Your goal> Write out exactly the lines from the line that contains "Task: Click the Policy name sort arrow" through the final line of the listing below, and no others.
------------------------------------
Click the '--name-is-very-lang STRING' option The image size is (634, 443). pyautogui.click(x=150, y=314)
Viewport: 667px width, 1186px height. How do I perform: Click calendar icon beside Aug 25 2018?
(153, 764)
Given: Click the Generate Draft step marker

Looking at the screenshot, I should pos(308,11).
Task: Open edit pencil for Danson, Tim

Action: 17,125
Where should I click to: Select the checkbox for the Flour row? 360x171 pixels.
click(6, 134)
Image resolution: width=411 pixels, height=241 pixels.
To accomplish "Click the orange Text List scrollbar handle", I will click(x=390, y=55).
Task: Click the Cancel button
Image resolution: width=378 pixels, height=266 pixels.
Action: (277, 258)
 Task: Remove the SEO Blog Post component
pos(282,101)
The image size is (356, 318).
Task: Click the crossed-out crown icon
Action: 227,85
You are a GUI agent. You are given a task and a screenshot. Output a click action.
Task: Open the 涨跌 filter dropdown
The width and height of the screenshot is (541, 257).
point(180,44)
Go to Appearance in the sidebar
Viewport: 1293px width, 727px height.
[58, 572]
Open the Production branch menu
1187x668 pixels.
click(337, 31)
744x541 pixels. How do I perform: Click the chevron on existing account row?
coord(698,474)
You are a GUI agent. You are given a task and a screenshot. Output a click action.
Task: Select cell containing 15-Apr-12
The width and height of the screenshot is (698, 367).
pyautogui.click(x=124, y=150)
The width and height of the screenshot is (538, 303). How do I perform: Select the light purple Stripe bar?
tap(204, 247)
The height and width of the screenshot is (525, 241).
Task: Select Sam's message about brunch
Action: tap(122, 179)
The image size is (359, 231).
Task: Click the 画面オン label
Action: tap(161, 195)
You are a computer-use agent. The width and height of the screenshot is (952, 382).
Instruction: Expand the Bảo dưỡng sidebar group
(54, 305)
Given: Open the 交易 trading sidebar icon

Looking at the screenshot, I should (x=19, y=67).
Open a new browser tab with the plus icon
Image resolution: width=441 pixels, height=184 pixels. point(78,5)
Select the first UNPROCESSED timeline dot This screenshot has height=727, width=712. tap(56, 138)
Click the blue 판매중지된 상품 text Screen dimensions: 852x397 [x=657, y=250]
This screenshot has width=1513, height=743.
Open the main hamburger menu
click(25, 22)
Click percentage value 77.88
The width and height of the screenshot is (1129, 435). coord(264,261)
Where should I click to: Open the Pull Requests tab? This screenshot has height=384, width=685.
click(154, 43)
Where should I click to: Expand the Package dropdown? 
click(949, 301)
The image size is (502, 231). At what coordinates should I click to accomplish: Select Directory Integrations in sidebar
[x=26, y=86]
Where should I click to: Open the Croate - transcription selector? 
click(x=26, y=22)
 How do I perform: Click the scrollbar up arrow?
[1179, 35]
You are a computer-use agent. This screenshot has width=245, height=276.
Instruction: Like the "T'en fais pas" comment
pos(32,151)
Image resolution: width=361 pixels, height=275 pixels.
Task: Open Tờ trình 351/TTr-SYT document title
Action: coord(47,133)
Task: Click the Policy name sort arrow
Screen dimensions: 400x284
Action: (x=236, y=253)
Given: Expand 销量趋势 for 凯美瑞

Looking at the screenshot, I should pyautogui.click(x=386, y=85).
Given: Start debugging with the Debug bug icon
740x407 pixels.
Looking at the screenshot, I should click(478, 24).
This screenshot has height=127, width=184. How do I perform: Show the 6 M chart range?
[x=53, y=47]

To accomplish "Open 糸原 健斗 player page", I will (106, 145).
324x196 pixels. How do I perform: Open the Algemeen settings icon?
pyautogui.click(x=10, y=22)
------------------------------------
Task result>
Task: Click the Policy name sort arrow
Screen dimensions: 400x284
Action: (x=236, y=253)
Given: Expand 销量趋势 for 凯美瑞

Looking at the screenshot, I should pyautogui.click(x=386, y=85).
Given: Start debugging with the Debug bug icon
740x407 pixels.
Looking at the screenshot, I should click(478, 24).
This screenshot has height=127, width=184. How do I perform: Show the 6 M chart range?
[x=53, y=47]

To accomplish "Open 糸原 健斗 player page", I will (106, 145).
324x196 pixels. How do I perform: Open the Algemeen settings icon?
pyautogui.click(x=10, y=22)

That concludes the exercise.